Freitag, 21. Oktober 2011

Röntgen-Satellit ROSAT stürzt am Wochenende auf die Erde

Künstlerische Darstellung des deutschen Röntgenobservatoriums "ROSAT" | Copyright/Quelle: DLR/NASA

Köln/ Deutschland - Das einstige deutsche Röntgenobservatorium "ROSAT" wird am kommenden Wochenende unkontrolliert auf die Erde zurückfallen (...wir berichteten), wobei zahlreiche schwere Trümmer den Höllenritt durch die Erdatmosphäre überstehen werden und möglicherweise auch bewohntes Gebiet treffen könnten. Auch Teile von Deutschland und Mitteleuropa liegen im potentiellen Risikogebiet.

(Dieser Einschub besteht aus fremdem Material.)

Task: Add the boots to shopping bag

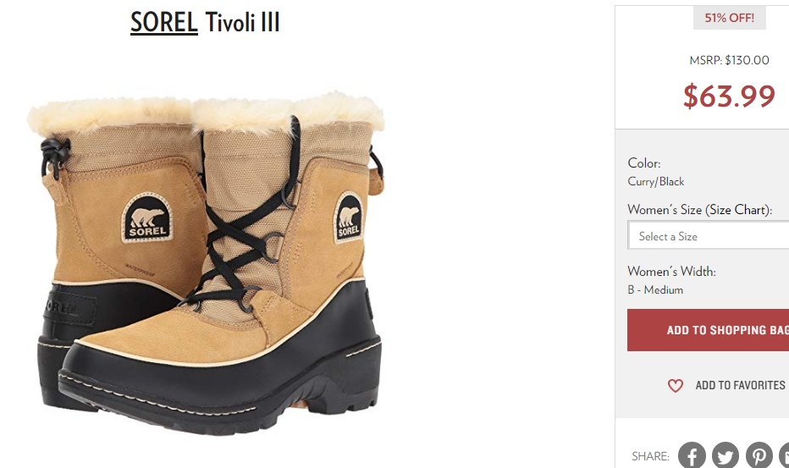Action: click(708, 330)
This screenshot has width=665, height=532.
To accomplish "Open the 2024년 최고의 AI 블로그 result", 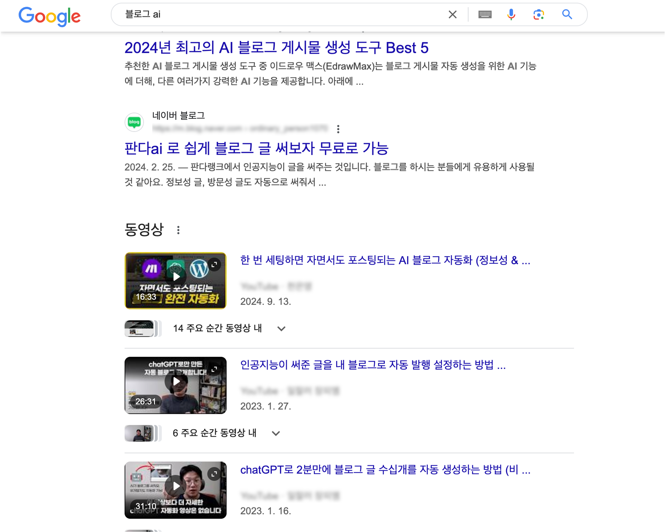I will pos(276,48).
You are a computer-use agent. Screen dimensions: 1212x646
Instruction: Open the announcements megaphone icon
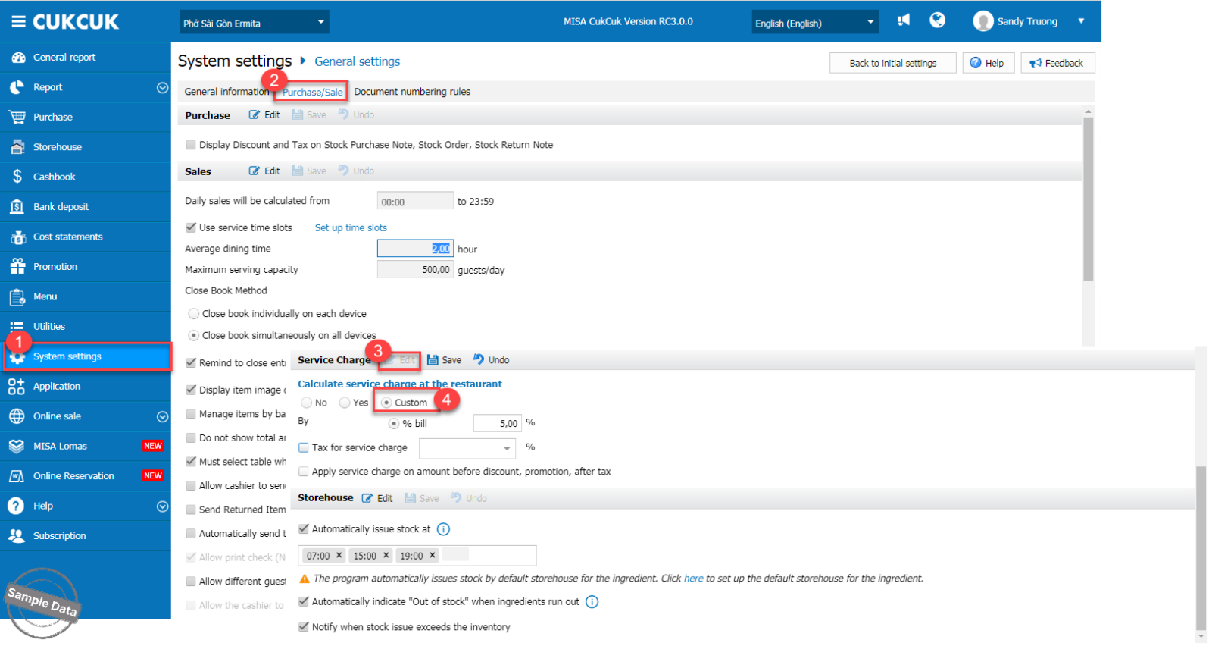pyautogui.click(x=904, y=20)
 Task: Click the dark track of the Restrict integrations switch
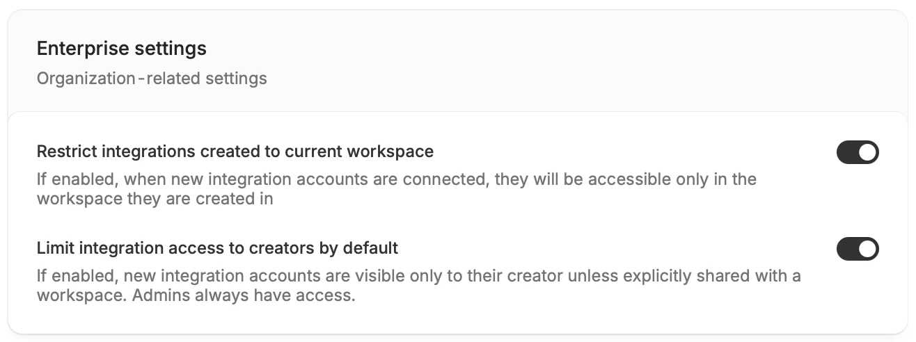point(847,152)
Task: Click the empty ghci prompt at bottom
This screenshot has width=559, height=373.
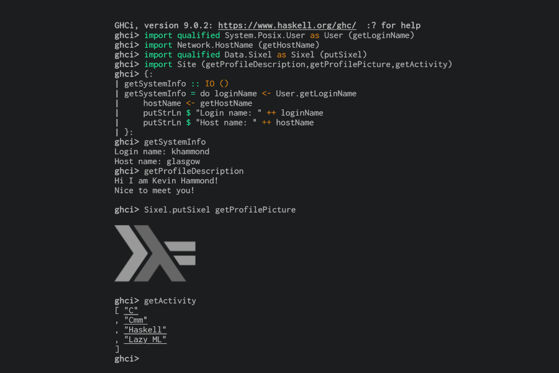Action: [127, 359]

Wie das "Deutsche Zentrum für Luft- und Raumfahrt" (DLR.de) auf seiner Internetseite berichtet, wird der ROSAT-Wiedereintritt "im Zeitraum 22. bis 23. Oktober 2011 erwartet" (Stand: 19. Oktober 2011, 14:33 MESZ).

Beim Wiedereintritt des Raumfahrzeugs in die Atmosphäre, wird der Satellit bei einer Geschwindigkeit von etwa 28.000 Kilometern pro Stunde "in Trümmerstücke zerbrechen und zum Teil durch die extreme Hitze verglühen. Nach letzten Untersuchungen muss aber damit gerechnet werden, dass bis zu 30 einzelne Trümmerteile mit einer Gesamtmasse von 1,6 Tonnen die Erdoberfläche erreichen könnten. Den größten Anteil wird dabei vermutlich der Spiegel des Teleskops ausmachen, der sehr hitzebeständig ist."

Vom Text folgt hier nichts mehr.